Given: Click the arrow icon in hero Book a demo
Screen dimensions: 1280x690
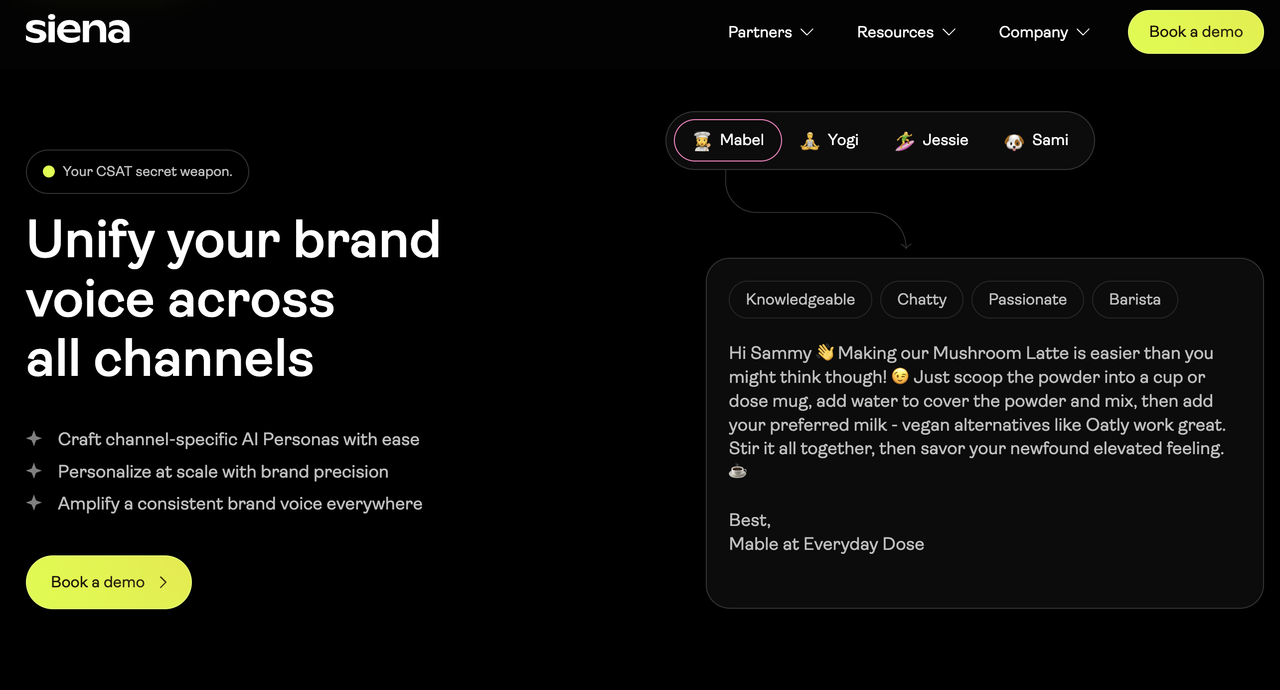Looking at the screenshot, I should coord(163,582).
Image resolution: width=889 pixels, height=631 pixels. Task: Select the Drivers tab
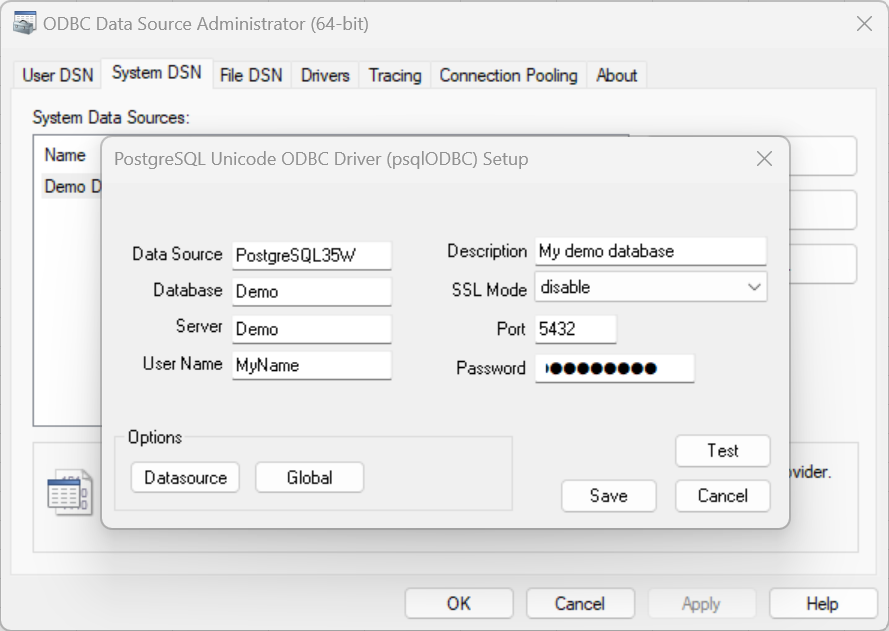325,75
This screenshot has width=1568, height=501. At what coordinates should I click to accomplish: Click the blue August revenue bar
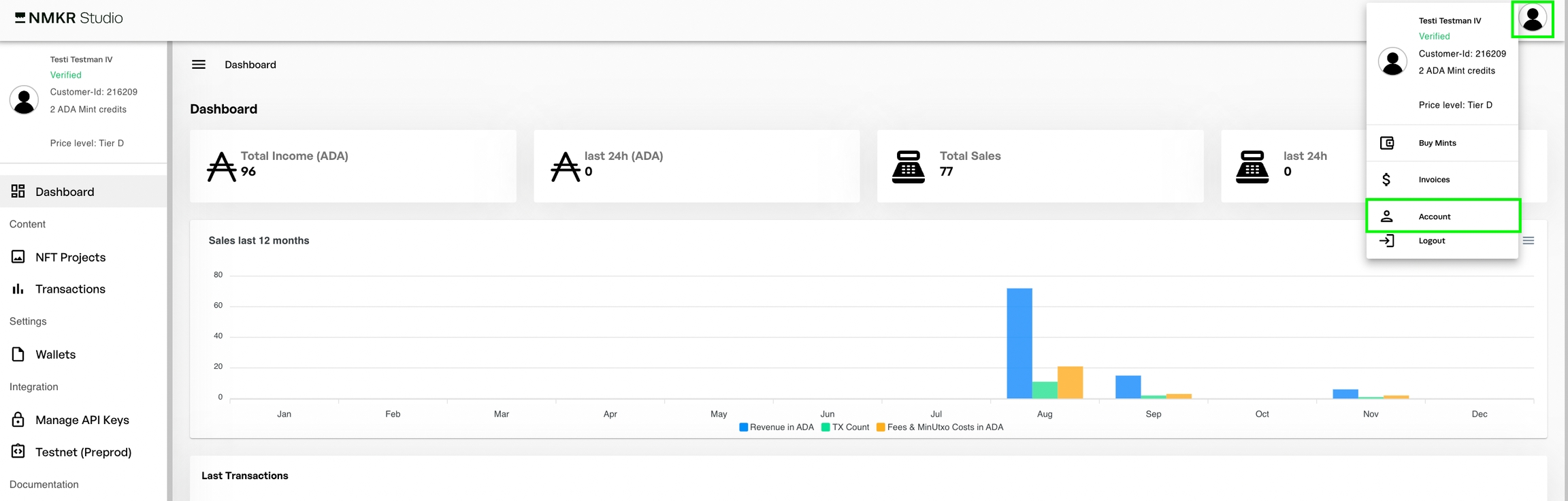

- [GOAL OF THE EXERCISE] From the records above, copy every line that includes the word "Click".

- [SOLUTION BELOW]
Given: Click the arrow icon in hero Book a demo
This screenshot has width=1568, height=501. At what coordinates should I click to accomplish: Click the blue August revenue bar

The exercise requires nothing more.